I wanted to laugh when I read the article, but something held me back. And now, a few days later, I realize what it is: Girardi's right. He's a frickin' genius, really, if you'll pardon my French.
Now of course the policy is silly. While it's true that a majority of World Series winners throughout MLB history have been clean-shaven, the statistical case supporting it's efficacy is still a bit weak. But that's the genius part -- the 2006 Marlins season is not going to be about winning a World Series. It's going to be about taking an extremely young, extremely inexperienced bunch of kids and turning them into major leaguers.
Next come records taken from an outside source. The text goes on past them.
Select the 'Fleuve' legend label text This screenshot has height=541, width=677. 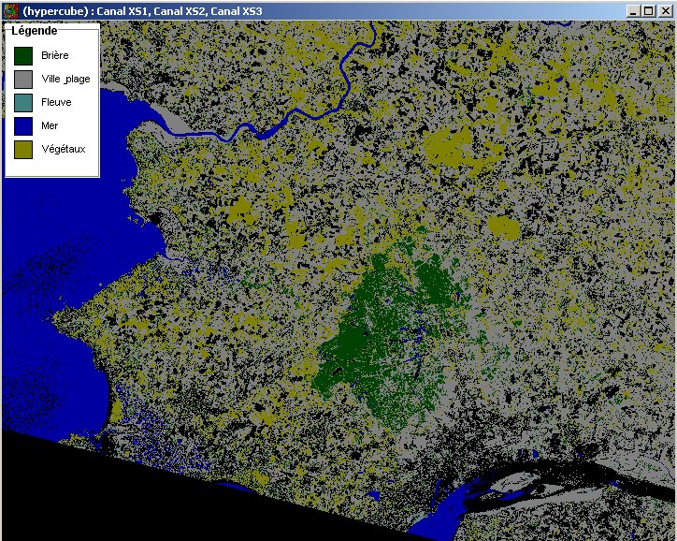pos(56,102)
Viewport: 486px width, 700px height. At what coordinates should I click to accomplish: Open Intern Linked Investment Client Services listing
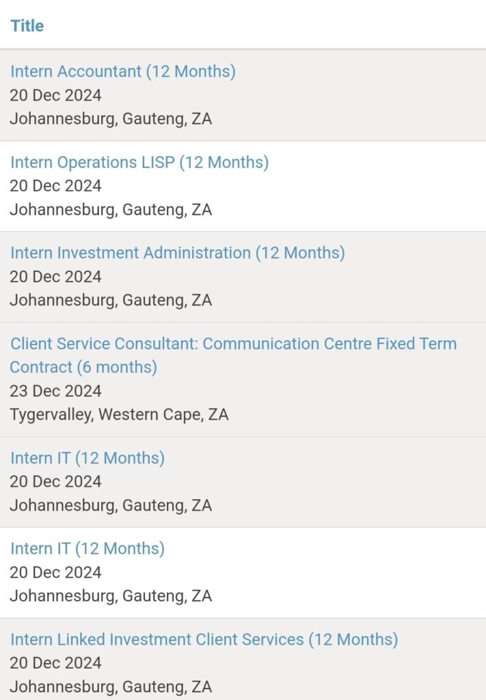[x=203, y=640]
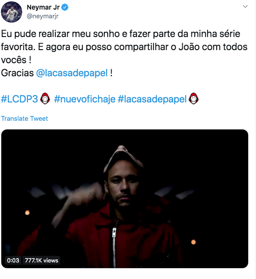Click the tweet text starting 'Eu pude realizar'
Screen dimensions: 256x279
pos(124,47)
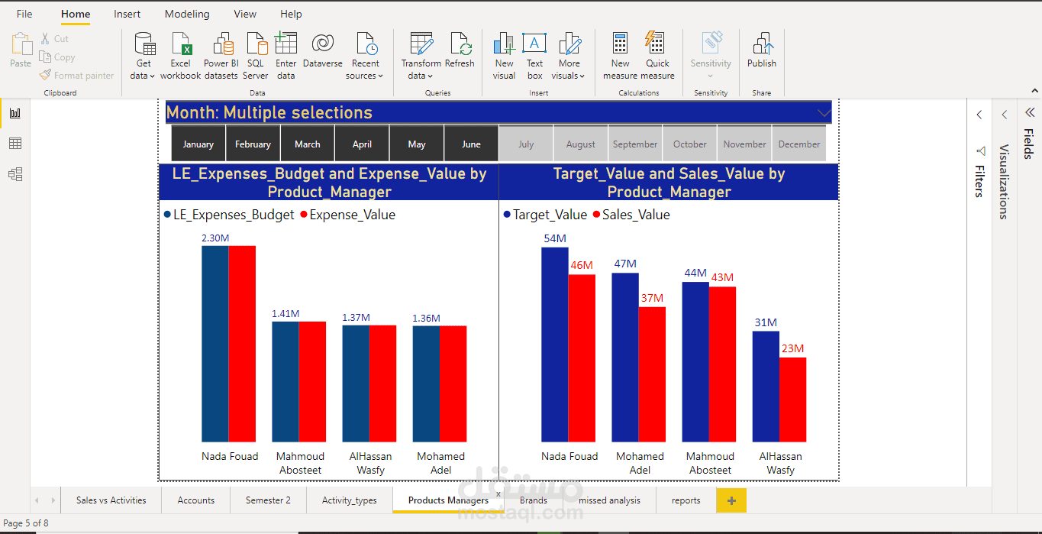Click the Refresh icon in Queries group
The width and height of the screenshot is (1042, 534).
pyautogui.click(x=459, y=51)
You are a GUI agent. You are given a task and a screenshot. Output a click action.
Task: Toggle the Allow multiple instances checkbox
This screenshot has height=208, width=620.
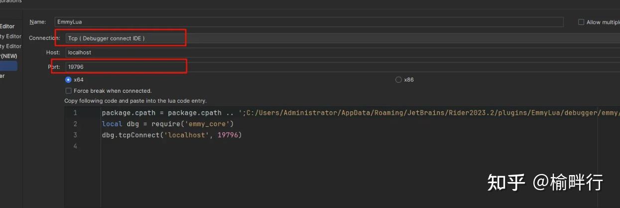(581, 22)
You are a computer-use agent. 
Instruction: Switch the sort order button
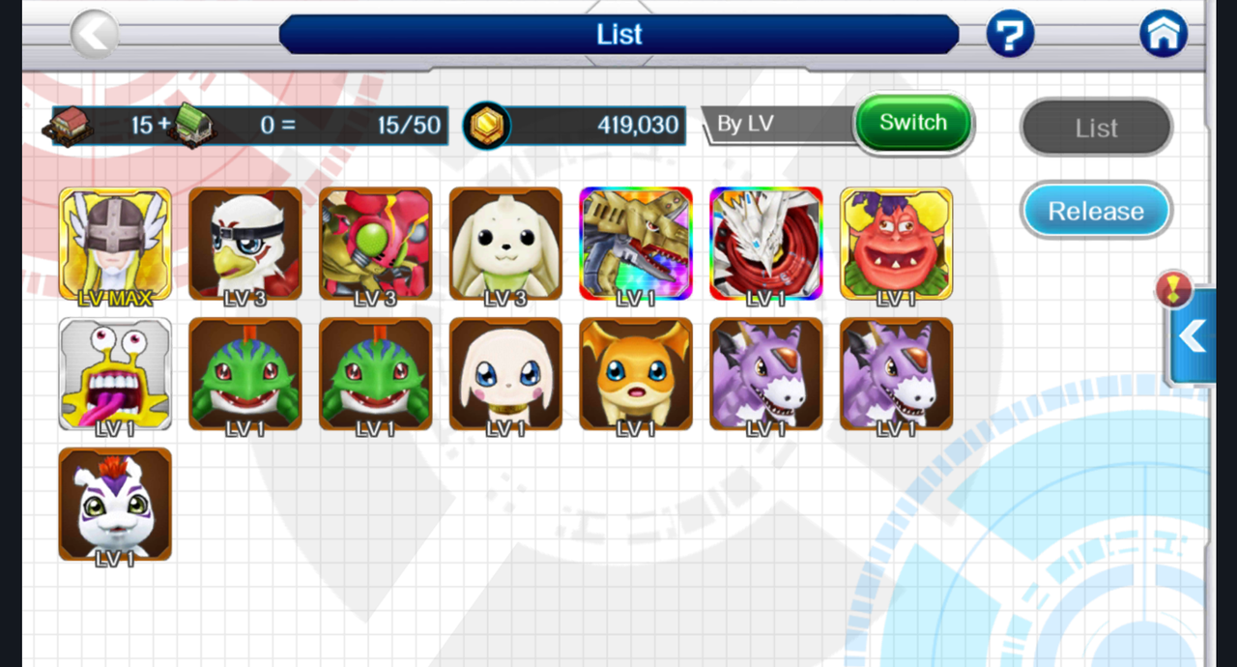pyautogui.click(x=913, y=123)
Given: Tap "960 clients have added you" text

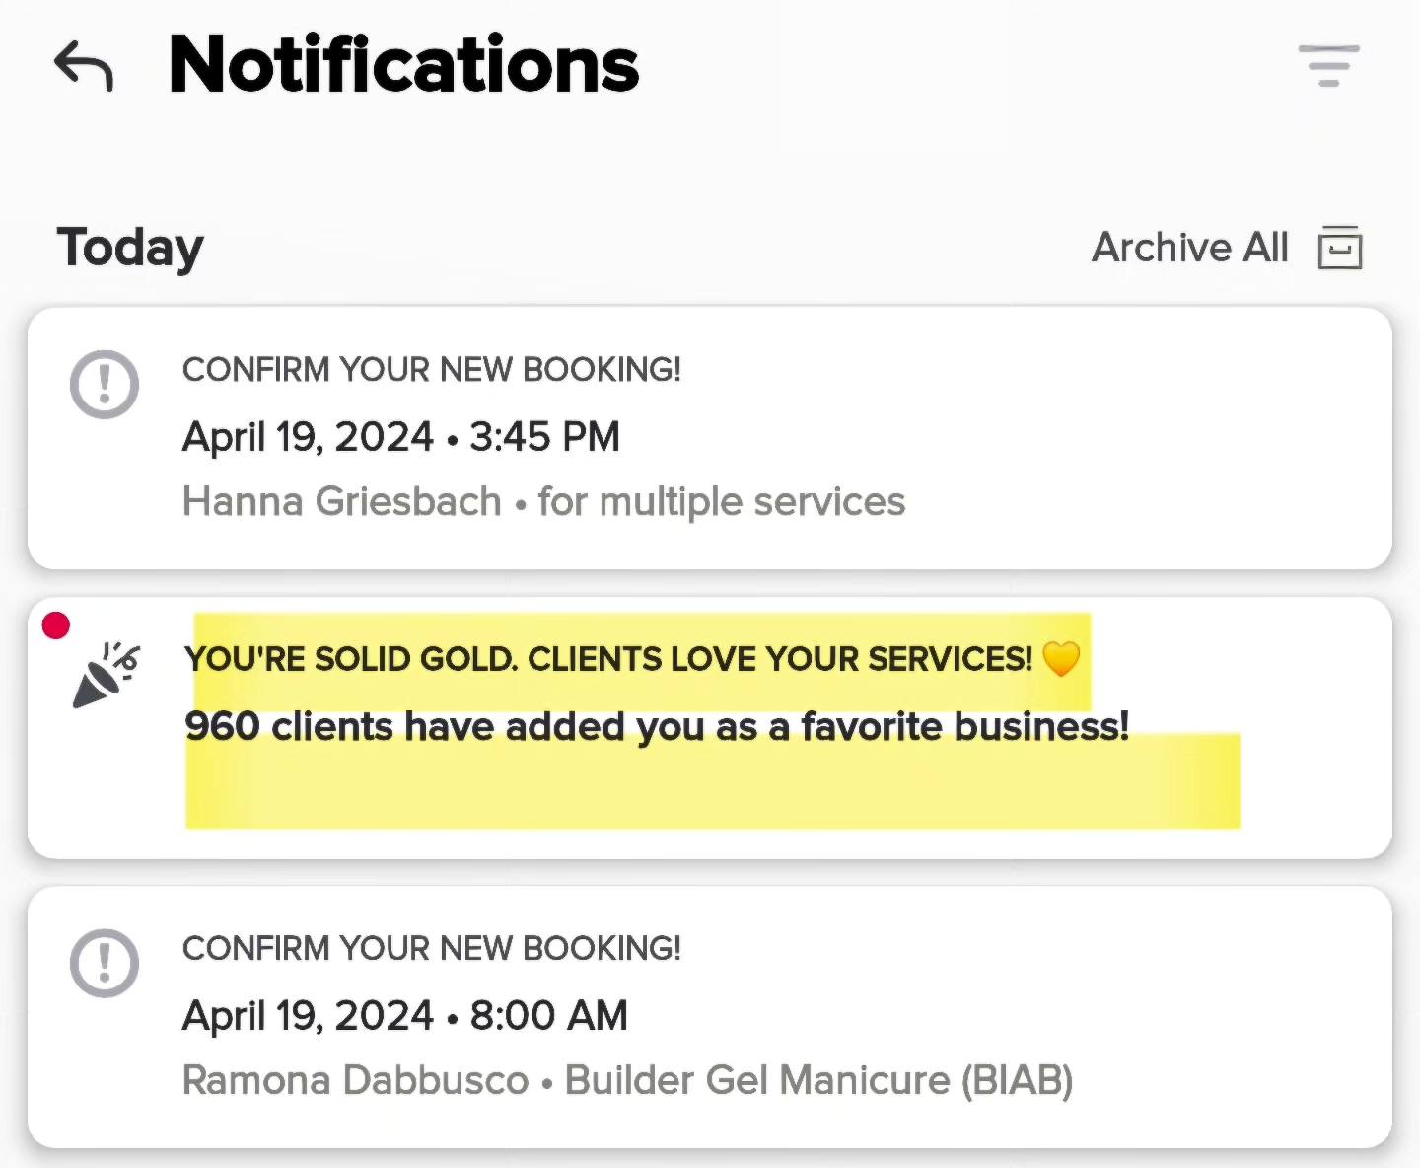Looking at the screenshot, I should 657,727.
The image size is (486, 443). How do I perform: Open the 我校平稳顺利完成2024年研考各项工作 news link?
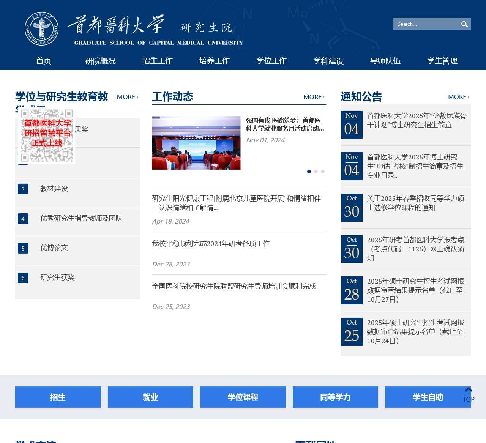tap(211, 243)
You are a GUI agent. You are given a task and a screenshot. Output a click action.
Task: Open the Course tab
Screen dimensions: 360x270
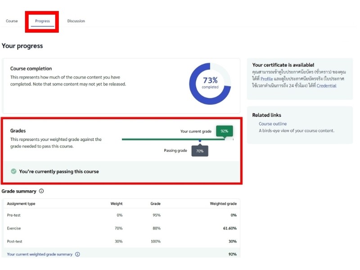point(12,21)
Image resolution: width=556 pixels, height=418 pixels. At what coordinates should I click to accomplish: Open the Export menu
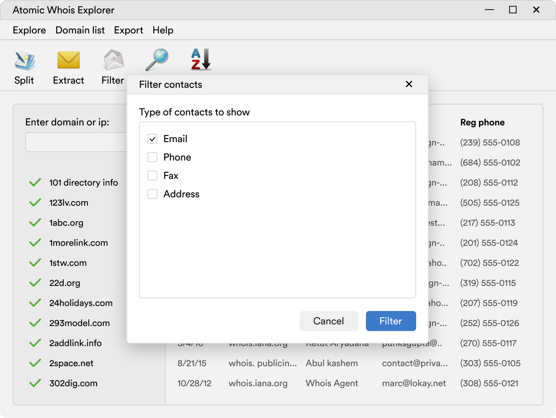point(129,30)
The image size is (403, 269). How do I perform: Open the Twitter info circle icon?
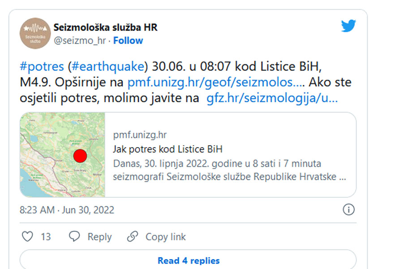coord(348,209)
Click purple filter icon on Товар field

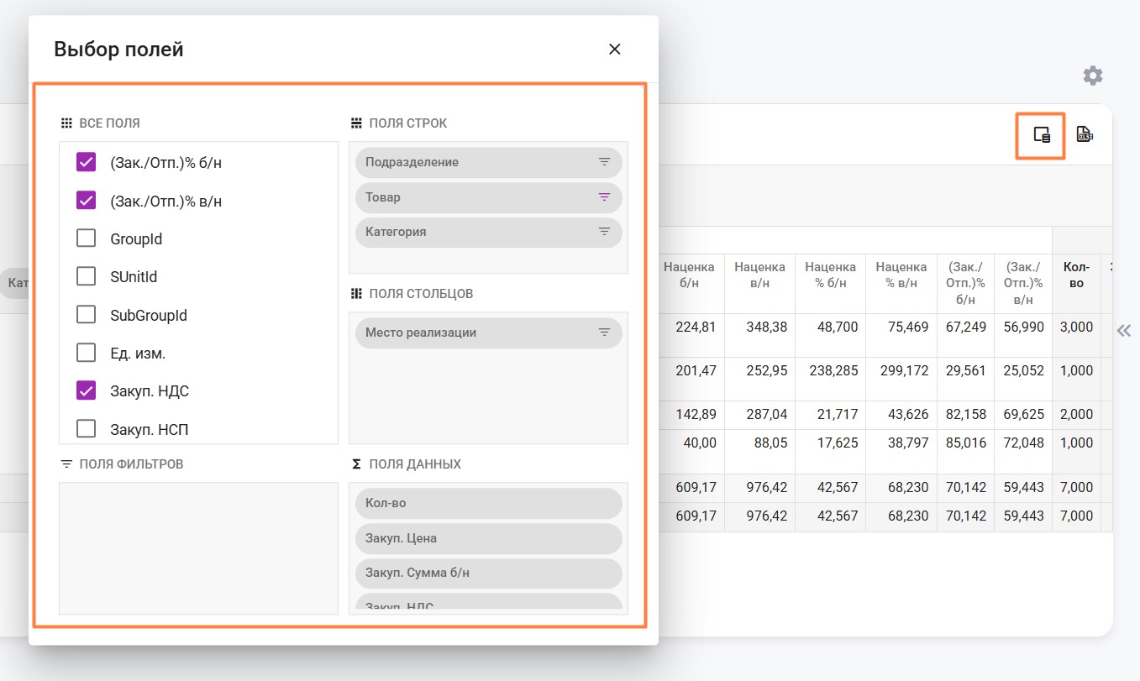pyautogui.click(x=604, y=197)
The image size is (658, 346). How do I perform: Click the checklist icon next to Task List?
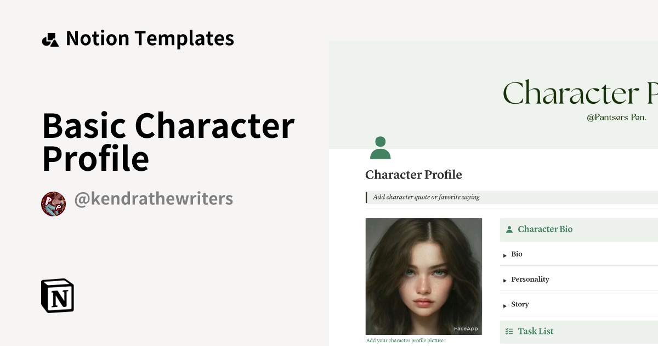[x=509, y=331]
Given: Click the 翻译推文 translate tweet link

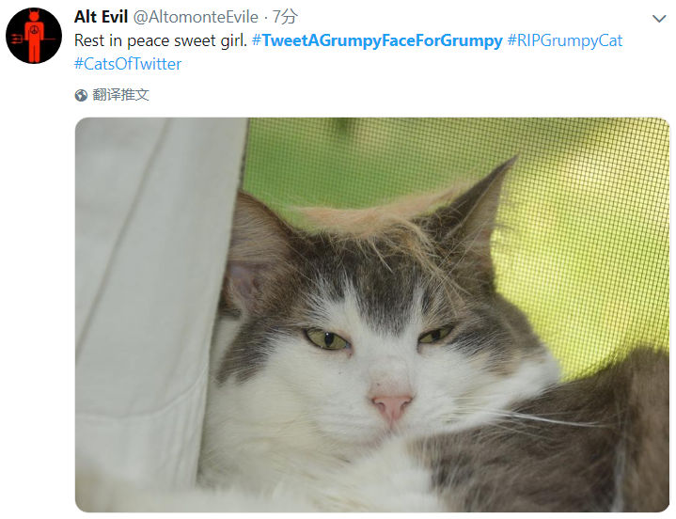Looking at the screenshot, I should tap(120, 95).
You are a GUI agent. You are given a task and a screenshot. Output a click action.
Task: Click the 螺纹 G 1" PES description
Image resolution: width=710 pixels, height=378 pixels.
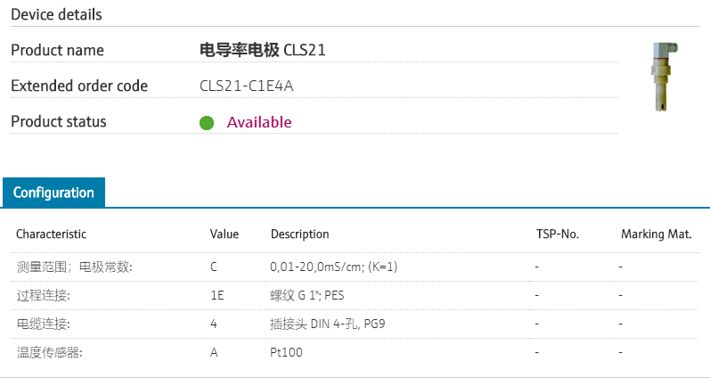pyautogui.click(x=307, y=295)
Essentially, Girardi's most important job right now is to teach this huge next wave of Florida prospects how to be professionals. And if a silly policy like this (and, I'd suspect, related policies about dress codes on team flights and such) is what it takes to remind them every morning as they reach for a razor, "Hey, I'm a major leaguer now. I've got to focus," then that job is well on the way to being done before those kids even get to the ballpark.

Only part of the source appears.